At the line containing "Task: Open reecedonnelly's", begin retyping, and stop after the last line of the data; add nothing.

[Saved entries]
···

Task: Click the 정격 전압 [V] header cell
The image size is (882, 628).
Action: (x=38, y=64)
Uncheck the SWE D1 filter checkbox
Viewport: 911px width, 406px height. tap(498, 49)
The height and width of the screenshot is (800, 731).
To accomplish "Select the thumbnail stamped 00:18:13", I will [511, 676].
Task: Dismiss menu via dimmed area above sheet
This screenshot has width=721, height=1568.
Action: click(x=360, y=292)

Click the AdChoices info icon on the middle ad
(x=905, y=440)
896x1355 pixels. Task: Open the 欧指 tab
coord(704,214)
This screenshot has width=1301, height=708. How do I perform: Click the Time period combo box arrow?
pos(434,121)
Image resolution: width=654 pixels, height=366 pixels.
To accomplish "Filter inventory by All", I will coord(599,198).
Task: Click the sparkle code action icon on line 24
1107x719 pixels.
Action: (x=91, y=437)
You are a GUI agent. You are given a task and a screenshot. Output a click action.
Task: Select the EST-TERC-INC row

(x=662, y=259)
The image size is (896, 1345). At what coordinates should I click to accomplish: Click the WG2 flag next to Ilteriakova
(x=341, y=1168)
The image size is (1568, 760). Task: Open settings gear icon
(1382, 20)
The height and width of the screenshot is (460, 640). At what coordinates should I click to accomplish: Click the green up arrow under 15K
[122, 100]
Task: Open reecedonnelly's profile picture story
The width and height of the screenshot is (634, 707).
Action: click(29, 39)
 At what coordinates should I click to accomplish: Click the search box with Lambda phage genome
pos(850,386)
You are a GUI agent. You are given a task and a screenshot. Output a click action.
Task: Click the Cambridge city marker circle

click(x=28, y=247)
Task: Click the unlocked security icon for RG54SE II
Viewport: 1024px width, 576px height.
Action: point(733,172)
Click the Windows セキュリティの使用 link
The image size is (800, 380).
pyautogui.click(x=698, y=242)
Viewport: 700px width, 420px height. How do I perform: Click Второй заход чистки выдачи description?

···

OUTPUT OF THE TASK
Task: Open reecedonnelly's profile picture story
The width and height of the screenshot is (634, 707).
Action: click(29, 39)
 At what coordinates should I click to accomplish: Click the search box with Lambda phage genome
pos(850,386)
You are a GUI agent. You are given a task and a screenshot. Output a click action.
Task: Click the Cambridge city marker circle

click(x=28, y=247)
Task: Click the unlocked security icon for RG54SE II
Viewport: 1024px width, 576px height.
Action: point(733,172)
Click the Windows セキュリティの使用 link
The image size is (800, 380).
pyautogui.click(x=698, y=242)
Viewport: 700px width, 420px height. How do I perform: Click Второй заход чистки выдачи description?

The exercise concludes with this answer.